* Отрывок для чтения:
● ● ● ● ●
Я хорошо знаю казанцев, знаю Коноплева. Надо понять и ответить самим себе на вопрос: чего мы хотим? Взять из одной ямы и положить в другую? Или мы хотим какой-то след оставить? Казанцы ведь не настаивают на том, что именно их вариант итогового документа единственно верный. Они были готовы к диалогу, я всю эту историю изначально знаю, как это происходило. Они говорили: «Мы делаем так, предложите, как по-другому! Тогда, может быть, будем делать по-другому». Но никто не хочет вести переговоры.

А давайте зайдем с другой стороны. Сколько солдат за последние годы было переучтено в архиве министерства обороны из без вести пропавших в погибших? Я могу вам сказать. Пять! Мы каждый год рапортуем про тысячи найденных имен, но переучтено при этом пять человек. Все остальные как числились без вести пропавшими, так и числятся. А результат нашей работы в чем? Мы подняли из одной ямы, положили в другую. При этом потратили кучу денег, кто-то получил ордена и медали. А что солдату с этого? Да ничего. Все остальные не переучтены, потому что нет общей системы учета погибших. Казанцы придумали свой протокол — и большинство его заполняет; с военкомата, который должен ставить подпись на акте захоронения и отправлять в архив этот документ, эта функция снята. От общественников же не принимают документы. Вот мы проект «Дорога домой» ведем три года. Я пытался отправлять напрямую в архив документы тех людей, которых мы отвезли на родину и похоронили. Не принимают. Общего мнения о том, как должен выглядеть этот документ, нет. Нам говорят: вы договоритесь, каким должен быть документ, на основании которого мы будем списывать с учета, тогда мы и будем списывать. Поэтому я благодарен казанцам, что они хотя бы у себя собирают то, что есть, хотя бы у них на серверах это остается: есть откуда это выдернуть, если что. А так — мы работаем для себя.
● ● ● ● ●
* Задание 1: Какие вопросы задаёт говорящий в абзаце отрывка, который начинается словами «Я хорошо знаю казанцев»? Перечислите их все.
* Задание 2: Перескажите кратко в виде списка абзац отрывка, начинающийся словами «А давайте зайдем с другой стороны», сохранив его основные факты.
* Задание 3: Сколько лет, согласно отрывку, ведётся проект «Дорога домой»?
Приведённые далее строки никак не связаны с отрывком.

Строки с поиском слов и элементов:
● ● ● ● ●
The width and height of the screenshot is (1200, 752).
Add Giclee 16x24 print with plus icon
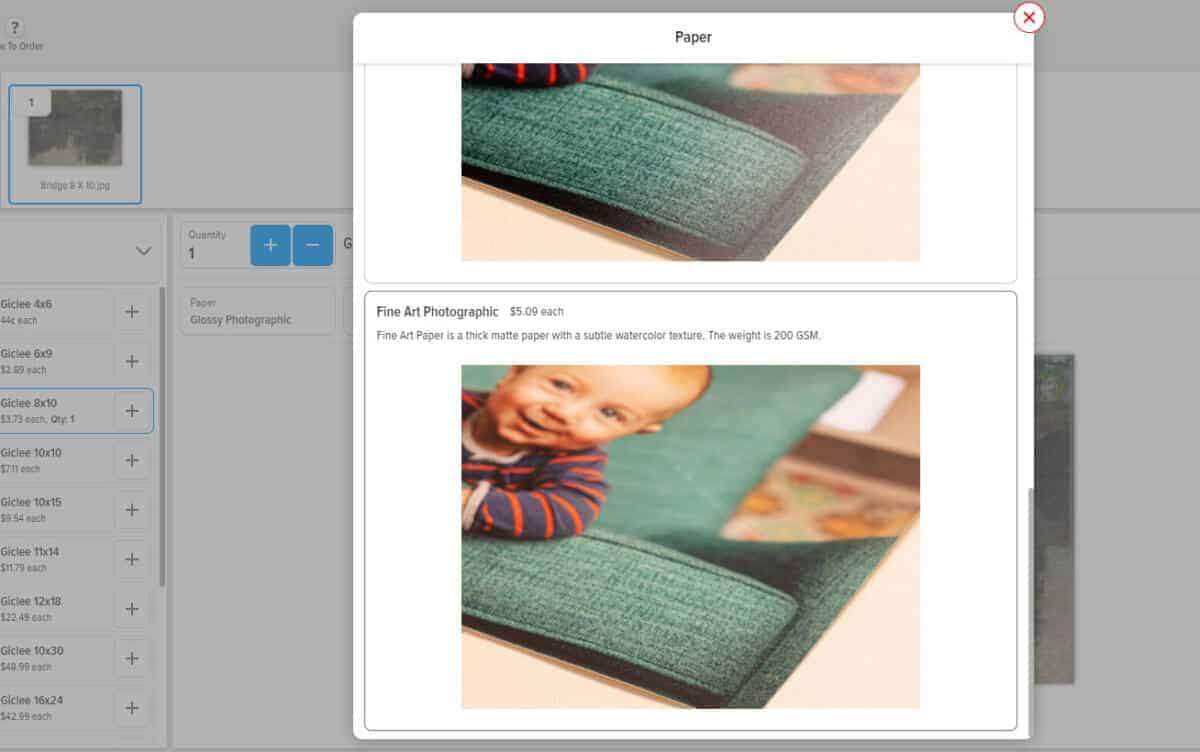pos(132,707)
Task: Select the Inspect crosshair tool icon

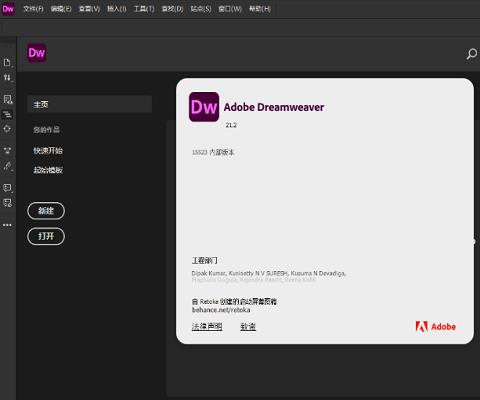Action: tap(7, 129)
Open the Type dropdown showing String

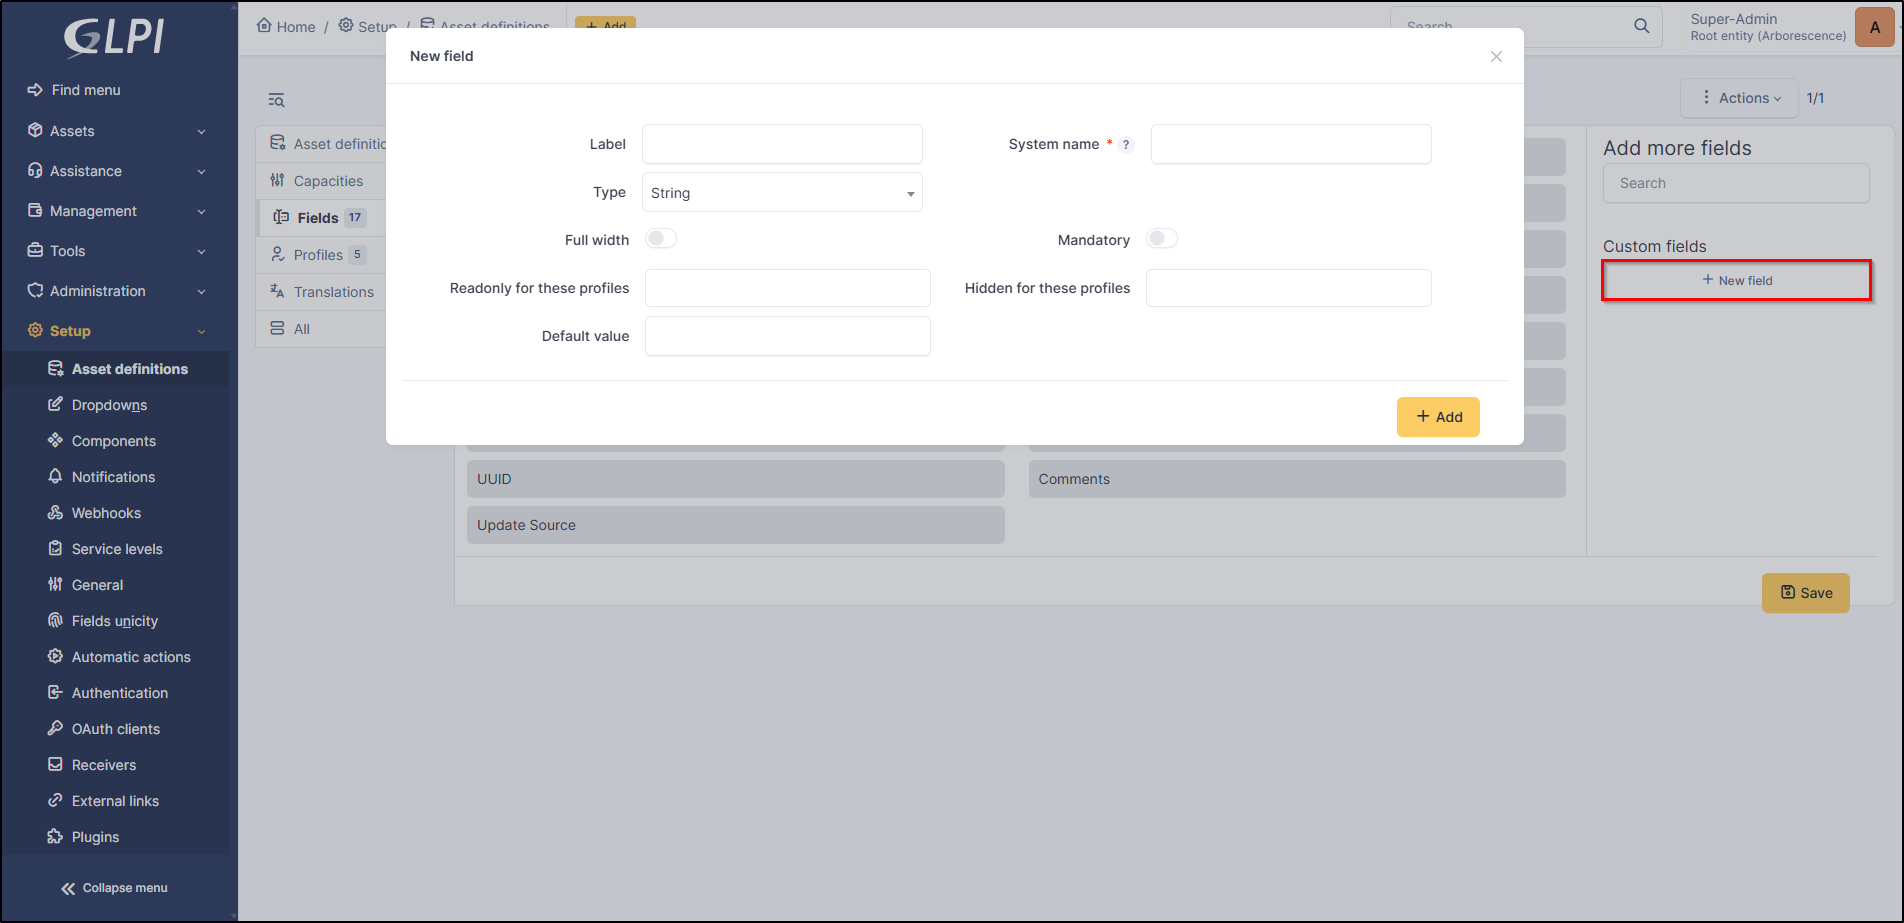pos(781,193)
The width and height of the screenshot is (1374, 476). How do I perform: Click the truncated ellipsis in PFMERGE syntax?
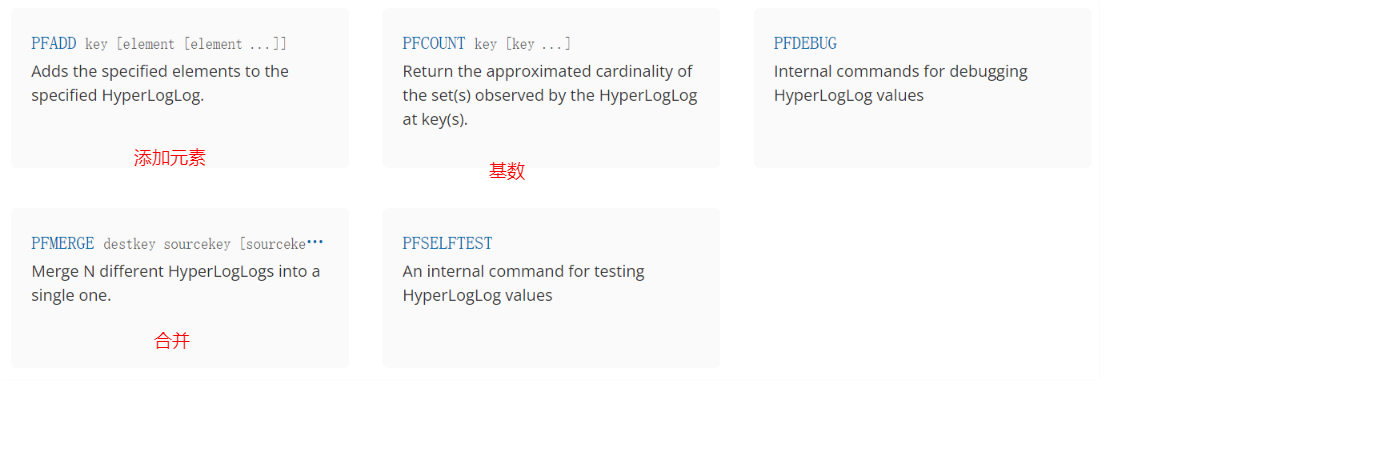(x=315, y=243)
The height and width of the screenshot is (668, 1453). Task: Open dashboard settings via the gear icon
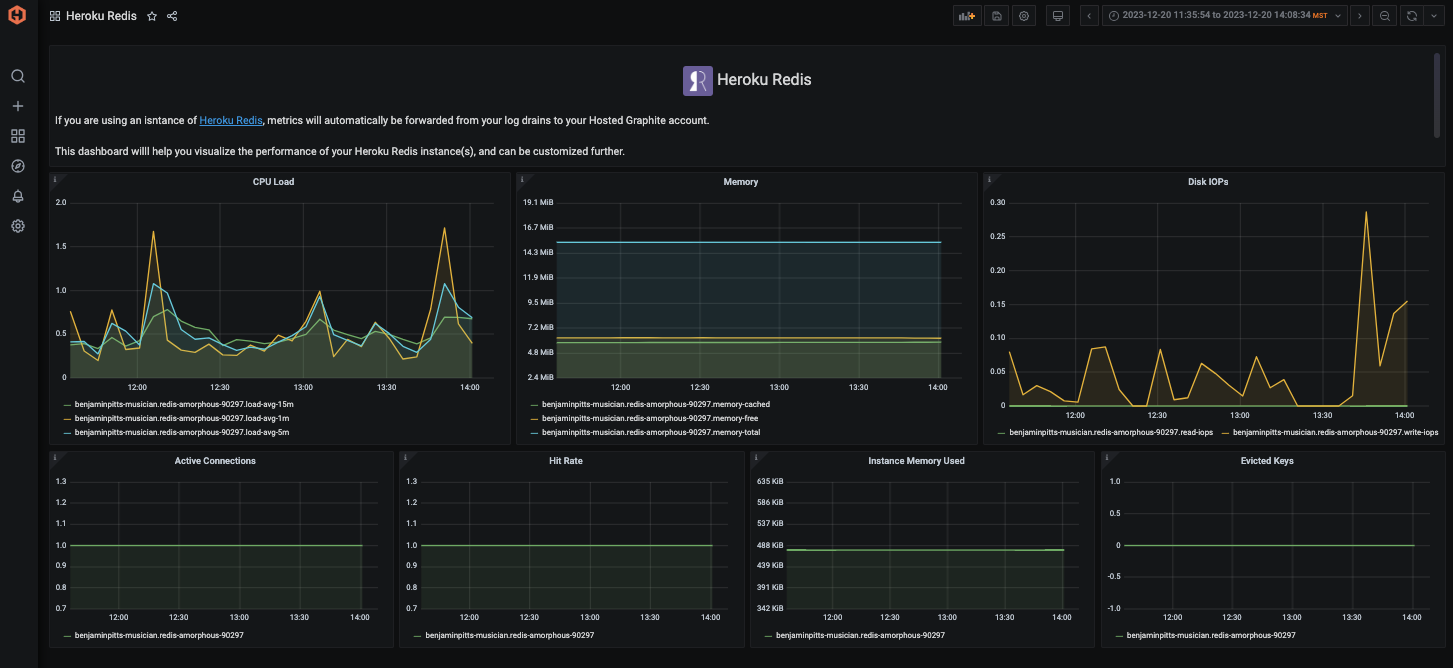[x=1023, y=15]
● ● ● ● ●
* Ответ к заданию 1:
- «Чего мы хотим?»
- «Взять из одной ямы и положить в другую?»
- «Или мы хотим какой-то след оставить?»

* Ответ к заданию 2:
- За последние годы в архиве министерства обороны из без вести пропавших в погибшие переучли только пять солдат, хотя каждый год сообщают о тысячах найденных имён.
- Остальные по-прежнему числятся без вести пропавшими, потому что нет общей системы учёта погибших.
- На работу потрачено много денег, кто-то получил ордена и медали, а солдату от этого ничего.
- Казанцы придумали свой протокол, и большинство его заполняет. С военкомата сняли обязанность подписывать акт захоронения и отправлять его в архив.
- От общественников документы не принимают. Не приняли и документы людей, которых в рамках проекта «Дорога домой» (он ведётся три года) отвезли на родину и похоронили.
- Общего мнения о том, каким должен быть документ для списания с учёта, нет. Архив требует сначала об этом договориться.
- Говорящий благодарен казанцам за то, что собранные сведения хранятся у них на серверах.

* Ответ к заданию 3: Три года.